Last Mile Logistics Explained

Published on
man and woman loading cargo van with boxes

One of the most important parts of the hauling process is the final step. For small businesses and consumers alike, it’s important to understand the options you have. Let’s learn about last-mile logistics here.

What Is Last-Mile Logistics?

After a product leaves the warehouse, it will go on a long journey and change hands multiple times. The whole shipping process takes time and there are many challenges along the way.

The final piece to the logistics puzzle is referred to as the final mile of delivery, or last-mile. This final step is what people look forward to the most—where they finally get their package on their front door. For most residential shipments like small parcels, companies like UPS or FedEx are the go-to. However, for some less-than-truckload (LTL) shipments, outsourced pickup trucks or cargo vans are often used.

When we’re talking about customers in this last mile, we’re also talking about small businesses. Final-mile logistics refers to products going to a customer’s front door. But for some business applications, the customers don’t need the product. The service provider does. For example, customers paying a roofing company for a new roof don’t need roofing materials—the roofing contractors do.

This could be considered a part of middle-mile logistics—cargo going from the distribution center to the retail center. However, for some deliveries, it’s the final mile.

The Last-Mile Problem

The final step in delivery often feels like the slowest. The package is out for delivery, but it feels like it takes all day. There’s a problem with this final step in the shipping process, and it’s so common that it's simply called “the last-mile problem”.
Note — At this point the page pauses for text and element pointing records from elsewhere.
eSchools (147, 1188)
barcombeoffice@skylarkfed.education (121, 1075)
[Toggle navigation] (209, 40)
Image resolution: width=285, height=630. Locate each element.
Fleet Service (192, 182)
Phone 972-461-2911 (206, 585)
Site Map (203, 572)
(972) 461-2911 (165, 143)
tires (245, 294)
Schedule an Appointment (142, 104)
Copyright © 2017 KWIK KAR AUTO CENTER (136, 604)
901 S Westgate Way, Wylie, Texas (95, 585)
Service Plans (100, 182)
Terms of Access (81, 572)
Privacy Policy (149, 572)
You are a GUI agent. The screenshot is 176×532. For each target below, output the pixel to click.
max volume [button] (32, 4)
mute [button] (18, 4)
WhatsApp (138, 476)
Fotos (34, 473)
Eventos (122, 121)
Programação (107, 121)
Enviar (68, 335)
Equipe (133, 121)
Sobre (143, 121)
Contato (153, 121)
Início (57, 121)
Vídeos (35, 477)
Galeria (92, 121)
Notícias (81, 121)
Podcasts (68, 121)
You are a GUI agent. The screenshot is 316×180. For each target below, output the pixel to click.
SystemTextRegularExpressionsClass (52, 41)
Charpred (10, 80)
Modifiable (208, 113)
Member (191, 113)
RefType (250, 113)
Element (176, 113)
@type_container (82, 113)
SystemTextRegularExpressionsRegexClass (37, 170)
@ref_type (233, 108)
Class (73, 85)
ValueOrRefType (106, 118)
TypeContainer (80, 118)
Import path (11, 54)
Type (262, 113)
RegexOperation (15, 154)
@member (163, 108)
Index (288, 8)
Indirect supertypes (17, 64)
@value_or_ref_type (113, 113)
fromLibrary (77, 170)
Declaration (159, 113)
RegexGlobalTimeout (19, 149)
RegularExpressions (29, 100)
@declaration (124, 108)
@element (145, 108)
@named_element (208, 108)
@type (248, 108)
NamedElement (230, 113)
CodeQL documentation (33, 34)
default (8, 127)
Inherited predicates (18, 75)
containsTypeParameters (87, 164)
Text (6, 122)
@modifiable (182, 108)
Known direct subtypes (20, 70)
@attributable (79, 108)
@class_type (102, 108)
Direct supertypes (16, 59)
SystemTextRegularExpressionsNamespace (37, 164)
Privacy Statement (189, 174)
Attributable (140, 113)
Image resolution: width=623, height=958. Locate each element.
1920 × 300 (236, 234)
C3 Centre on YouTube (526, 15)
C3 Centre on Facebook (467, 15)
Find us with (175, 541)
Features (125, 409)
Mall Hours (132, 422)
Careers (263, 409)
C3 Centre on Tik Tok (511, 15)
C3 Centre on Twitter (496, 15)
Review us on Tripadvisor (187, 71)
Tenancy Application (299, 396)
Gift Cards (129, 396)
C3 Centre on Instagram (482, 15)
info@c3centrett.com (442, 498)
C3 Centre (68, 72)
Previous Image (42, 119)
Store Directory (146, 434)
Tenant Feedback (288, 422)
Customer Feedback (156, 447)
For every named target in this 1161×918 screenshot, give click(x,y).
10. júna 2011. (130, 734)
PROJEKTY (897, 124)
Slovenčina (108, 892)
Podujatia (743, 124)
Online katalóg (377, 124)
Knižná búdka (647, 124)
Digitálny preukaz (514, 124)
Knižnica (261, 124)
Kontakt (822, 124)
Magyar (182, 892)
This final step usually takes a long time, it’s not cost-effective, and it’s actually where the majority of hiccups occur.

The Time

The way last-mile logistics works is through fleet management. Shipping companies are required to conduct package organization, and route planning, and oversee the maintenance of every vehicle in their fleet. That’s a lot to manage, and each of those categories presents its challenges.

Even the best-planned routes have lots of stops with small amounts of packages. For residential customers, it’s normal to see delivery times between 9 am-6 pm. That’s a huge window and sometimes it’s not even accurate. This is also frustrating for delivery drivers. Lots of small drop stops mean they’ll have to be running a lot. 

Businesses with LTL shipments can expect the same large window but with expected delivery times ranging between multiple days. You can expect a shipment to come in one day, but there’s a good chance it won't.

Shaky delivery times can be frustrating at best and detrimental at worst. Late shipments can be annoying, but what’s even worse is when deliveries fail

There are a number of reasons why a delivery may not be able to be made: 

  • Inaccessible destination
  • Damaged packaging
  • Receiving the wrong item.

Each of these reveals supply chain issues that need to be solved.

The Cost

With the rise of Amazon Prime, customers expect to not pay for shipping. But because the supply chain is much more complex than it has ever been, shipments are more expensive. 

53% of shipping costs come from the list-mile of delivery. This final piece of getting a customer their shipment is typically the shortest distance traveled, but it costs the most. 

For businesses in rural areas, the cost can increase as well because their locations are typically “out of the way” from more centralized routes.

Solving the Last-Mile Problem

As people begin to notice the issues in the supply chain, businesses are starting to clean up their final-mile delivery processes. This benefits consumers and businesses. Open Road is one of the service providers working to meet the challenges of last-mile logistics.

Use a Hotshot Trucking to Get Your Materials Delivered

Hotshot drivers don’t have to wait in order to fill their trucks, and they don’t have to make a bunch of stops along the way. Most pickup trucks can haul LTL shipments. 

Certain online retailers are already implementing this. The “pickup in-store” option most retailers offer is very similar to independent hotshot drivers.

For small businesses, this option is cheaper and quicker. Instead of relying on unreliable shipping companies, hotshot drivers can get the job done quickly.

Turn to Streamlined Technology

Technology plays an important role in route planning and fleet management. Easy-to-use last-mile technology is an important aspect of a smooth shipping experience. The Open Road app eliminates some of the complicated inefficiencies of regular freight. It also cuts the fat and only includes people who need to be involved in the shipping process.

The only three people involved in Open Road’s process are the shipper, receiver, and driver. This means there’s a lower chance of complications during the process. This is a lot different than other common delivery options. Open Road lets businesses oversee the whole process including driver tracking. Reach out today to find solutions to your small business shipping needs.

Streamlining the processes for delivering LTL can solve several problems. The more inefficiencies that can be ironed out, the quicker, and better shipments will be. Some problems solved by having a streamlined last-mile process will include:

  • Package tracking and delay reporting
  • Communication with the driver
  • Efficient routes
  • Ensuring the safety of your materials
  • Adherence to deadlines

When Timing is Everything

Sometimes, your materials are nearby enough that it’s not worth the headache of delivery, but you can’t waste the day going to get it yourself. Open Road gives you the ability to ship your materials without having to wait for freight or other inconsistent delivery methods.